> **WHAT YOU WILL DO**: With nothing added and nothing dropped, write out all of the entries below.

> **LISTED RECORDS**:
^^^^

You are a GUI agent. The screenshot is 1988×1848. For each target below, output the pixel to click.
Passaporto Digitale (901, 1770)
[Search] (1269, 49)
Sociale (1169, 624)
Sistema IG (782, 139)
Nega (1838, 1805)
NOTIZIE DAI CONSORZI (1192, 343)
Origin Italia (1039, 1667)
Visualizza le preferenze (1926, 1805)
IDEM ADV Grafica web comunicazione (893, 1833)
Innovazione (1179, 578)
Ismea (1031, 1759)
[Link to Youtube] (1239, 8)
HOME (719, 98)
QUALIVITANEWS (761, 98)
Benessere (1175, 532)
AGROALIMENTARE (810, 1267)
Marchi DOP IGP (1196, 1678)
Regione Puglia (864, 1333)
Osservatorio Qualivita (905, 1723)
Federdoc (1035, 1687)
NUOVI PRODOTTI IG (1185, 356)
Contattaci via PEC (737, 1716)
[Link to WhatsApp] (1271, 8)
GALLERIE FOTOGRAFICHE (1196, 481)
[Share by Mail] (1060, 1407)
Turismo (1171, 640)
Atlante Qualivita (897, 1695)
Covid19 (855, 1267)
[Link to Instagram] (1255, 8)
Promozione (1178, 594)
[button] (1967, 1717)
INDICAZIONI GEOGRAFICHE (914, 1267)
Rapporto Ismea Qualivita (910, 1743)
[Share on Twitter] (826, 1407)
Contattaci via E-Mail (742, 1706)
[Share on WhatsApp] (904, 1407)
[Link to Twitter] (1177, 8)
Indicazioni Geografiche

^^^^

> **YOUR RESPONSE**:
You are a GUI agent. The screenshot is 1988×1848. For each target below, output the pixel to click.
Passaporto Digitale (901, 1770)
[Search] (1269, 49)
Sociale (1169, 624)
Sistema IG (782, 139)
Nega (1838, 1805)
NOTIZIE DAI CONSORZI (1192, 343)
Origin Italia (1039, 1667)
Visualizza le preferenze (1926, 1805)
IDEM ADV Grafica web comunicazione (893, 1833)
Innovazione (1179, 578)
Ismea (1031, 1759)
[Link to Youtube] (1239, 8)
HOME (719, 98)
QUALIVITANEWS (761, 98)
Benessere (1175, 532)
AGROALIMENTARE (810, 1267)
Marchi DOP IGP (1196, 1678)
Regione Puglia (864, 1333)
Osservatorio Qualivita (905, 1723)
Federdoc (1035, 1687)
NUOVI PRODOTTI IG (1185, 356)
Contattaci via PEC (737, 1716)
[Link to WhatsApp] (1271, 8)
GALLERIE FOTOGRAFICHE (1196, 481)
[Share by Mail] (1060, 1407)
Turismo (1171, 640)
Atlante Qualivita (897, 1695)
Covid19 (855, 1267)
[Link to Instagram] (1255, 8)
Promozione (1178, 594)
[button] (1967, 1717)
INDICAZIONI GEOGRAFICHE (914, 1267)
Rapporto Ismea Qualivita (910, 1743)
[Share on Twitter] (826, 1407)
Contattaci via E-Mail (742, 1706)
[Share on WhatsApp] (904, 1407)
[Link to Twitter] (1177, 8)
Indicazioni Geografiche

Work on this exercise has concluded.